Survey recent advances in psychometric analysis of forensic decision-making.

2

Use behavioral models from the field of Item Response Theory to better understand the operating characteristics of the identification tasks that examiners perform.

APPROACH AND METHODOLOGY

The Data

A 2011 FBI Black Box study assigned 169 fingerprint examiners a selection of items to analyze, which included a latent print evaluation, a source destination, a reason and a rating of the difficulty of the task for each pair of prints.

Key Definitions

Psychometrics

Using factors such as aptitudes and personality traits to study the difference between individuals.

Item Response Trees (IRTrees)

Visual representation of each decision an examiner makes in the process of performing an identification task. Based on IRT, which attempts to explain the connections between the properties of a test item –– a piece of fingerprint evidence –– and an individual’s –– a fingerprint examiner’s –– performance in response to that item.

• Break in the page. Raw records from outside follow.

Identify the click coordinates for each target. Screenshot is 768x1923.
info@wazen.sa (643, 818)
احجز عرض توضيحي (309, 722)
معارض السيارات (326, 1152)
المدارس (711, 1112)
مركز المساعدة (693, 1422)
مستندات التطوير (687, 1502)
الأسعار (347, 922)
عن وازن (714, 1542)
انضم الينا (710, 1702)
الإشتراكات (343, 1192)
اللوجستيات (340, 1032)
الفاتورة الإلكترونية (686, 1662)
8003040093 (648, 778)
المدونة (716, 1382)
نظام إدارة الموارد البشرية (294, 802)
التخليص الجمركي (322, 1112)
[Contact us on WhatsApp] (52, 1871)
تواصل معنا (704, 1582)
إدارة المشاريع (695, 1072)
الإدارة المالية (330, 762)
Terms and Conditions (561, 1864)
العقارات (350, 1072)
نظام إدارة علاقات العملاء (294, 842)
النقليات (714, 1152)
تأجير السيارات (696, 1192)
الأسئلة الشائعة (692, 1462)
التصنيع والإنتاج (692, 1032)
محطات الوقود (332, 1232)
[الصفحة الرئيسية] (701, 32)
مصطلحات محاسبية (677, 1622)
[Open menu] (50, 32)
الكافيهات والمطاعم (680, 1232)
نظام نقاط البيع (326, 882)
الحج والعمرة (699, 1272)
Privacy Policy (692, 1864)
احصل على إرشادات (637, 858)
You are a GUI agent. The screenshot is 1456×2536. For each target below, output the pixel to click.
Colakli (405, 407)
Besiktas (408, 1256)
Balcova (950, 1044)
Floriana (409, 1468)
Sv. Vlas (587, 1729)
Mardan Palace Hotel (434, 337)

Cultural Consensus Theory (CCT)

A method that facilitates the discovery and description of consensus among a group of people with shared beliefs. For this study, CCT helps identify the common knowledge and beliefs among fingerprint examiners –– things that examiners may take for granted but that laypeople would not necessarily know.

APPLYING IRTREES AND CCT TO FINGERPRINT ANALYSIS

1

Researchers segmented the data with the Rasch Model to separate a latent print’s difficulty level from an examiners’ proficiency. This allowed comparison to the existing method of studying error rates.

2

Then they constructed IRTrees to model a fingerprint examiner’s decision-making process when deciding whether a print is a positive match, negative match, inconclusive, or has no latent value. (See Figure 1)

3

Finally, the team used IRTrees and Cultural Consensus Theory to create “answer keys” –– a set of reasons and shared knowledge –– that provide insight into how a fingerprint examiner arrives at an “inconclusive” or “no value” decision. (See Figure 2)

Figure 1

Visual representation of latent print analysis

Figure 2

How examiners arrive at “inconclusive” or “no value” decisions

KEY TAKEAWAYS FOR PRACTITIONERS

1

Using IRT models provides substantial improvement over current examiner error rate studies. These include the ability to justifiably compare examiner proficiencies
even if they did not do the same identification tasks and that the influence of task difficulty can be seen in examiner proficiency estimates.

2

IRTrees give researchers the ability to accurately model the complex decision-making in fingerprint identification tasks –– it is much more than simply stating a print is a “match” or a “non-match.” This reveals the skill involved in fingerprint examination work.

3

Examiners tend to overrate the difficulty of middling-difficulty tasks, while underrating the difficulty of extremely easy or extremely difficult tasks.

FOCUS ON THE FUTURE

 

This analysis was somewhat limited by available data; for confidentiality and privacy considerations, the FBI Black Box Study does not provide the reference prints used nor the personal details of the examiners themselves. Future collaboration with experts, both in fingerprint analysis and human decision making, can provide more detailed data and thus improve the models.